I couldn’t agree with you less Baggs. This discussion started wrt schools and whilst I accept that treads wander, I woukd like to return to that and not your whataboutery about young women in TV. A girl wearing a skirt should be able to go to school without being upskirted and if she is, there should be NO expectation that she should change her behaviour to prevent this happening. The vast majority of boys do not do this and so we should be concerned about the damaged minority that do and what this says about the influences they are subject to. Scotland made Upskirting a crime in 2009 - apparently there is to be a debate in the UK parliament about this next month. And your analogy about the mountain is so intellectually and logically flawed that I was left open mouthed. An 11 year old girl at school, a woman on an an escalator, a woman in a changing room being upskirted - how very dare they be so sensitive as to actually be upset by this? FFS

Baggs Mon 02-Apr-18 09:00:57

Stealing is usually done sneakily too, iam. I don't question the sneakiness and the prurience of upskirting and downblousing. What I'm suggesting is that there are plenty of things women and girls can do to prevent most of it with regard to those two problems. Then there is the apparently increased sensitiveness to such sneaky and prurient behaviour that some people have already mentioned.
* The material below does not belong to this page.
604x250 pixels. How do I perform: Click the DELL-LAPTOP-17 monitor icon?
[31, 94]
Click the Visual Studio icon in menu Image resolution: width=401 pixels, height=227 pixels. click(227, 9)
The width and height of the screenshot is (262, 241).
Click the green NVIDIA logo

We are back to the argument of whether it is reasonable for women and girls (and men too for that matter) to expect to be able to wear whatever they like with no consequences at all. When sexuality is not involved nobody seems to think wearing "what you like" is automatically appropriate so it seems a bit weird to me to think that when boobs, which are sexualised objects whether we like it or not, and undercarriages ditto (also penises), are involved the sexual aspect should just be ignored or we should pretend it doesn't exist.

This is not to argue that men and boys should not behave properly. It is to argue that, realistically, 100% of them never will. 100% of women won't either.

The problem of upskirting was brought up about a news or discussion programme on TV recently. I forget who the woman was who complained. One of the cameras was pointed at the group at about waist level. Because the people being filmed were sitting on couches without a desk in front of them, a good deal of the thigh of a woman was visible in certain shots. She was wearing a short dress and was sitting with her legs crossed. She must have known that this would expose a good amount of thigh. It's not unreasonable, in my view, for people to assume that she doesn't mind showing a lot of thigh. Why else would she dress in a way that showed it? The tone of her complaint was that she was a victim of the cameraman's prurience. The cameraman was a woman and probably filming the woman (and the other participants) in exactly the same way as she films men.

The victimhood status that some women seem to revel in (c/f the increased sensitivity mentioned by others) in such situations seems to me to be like someone deciding to climb a mountain in totally unsuitable clothing and then complaining (they don't usually, but mountain rescue teams sometimes do, with some justification!) when they become victims of reality—the reality of mountain weather conditions. It's stupid behaviour parading as freedom to do what the hell I like that's the problem.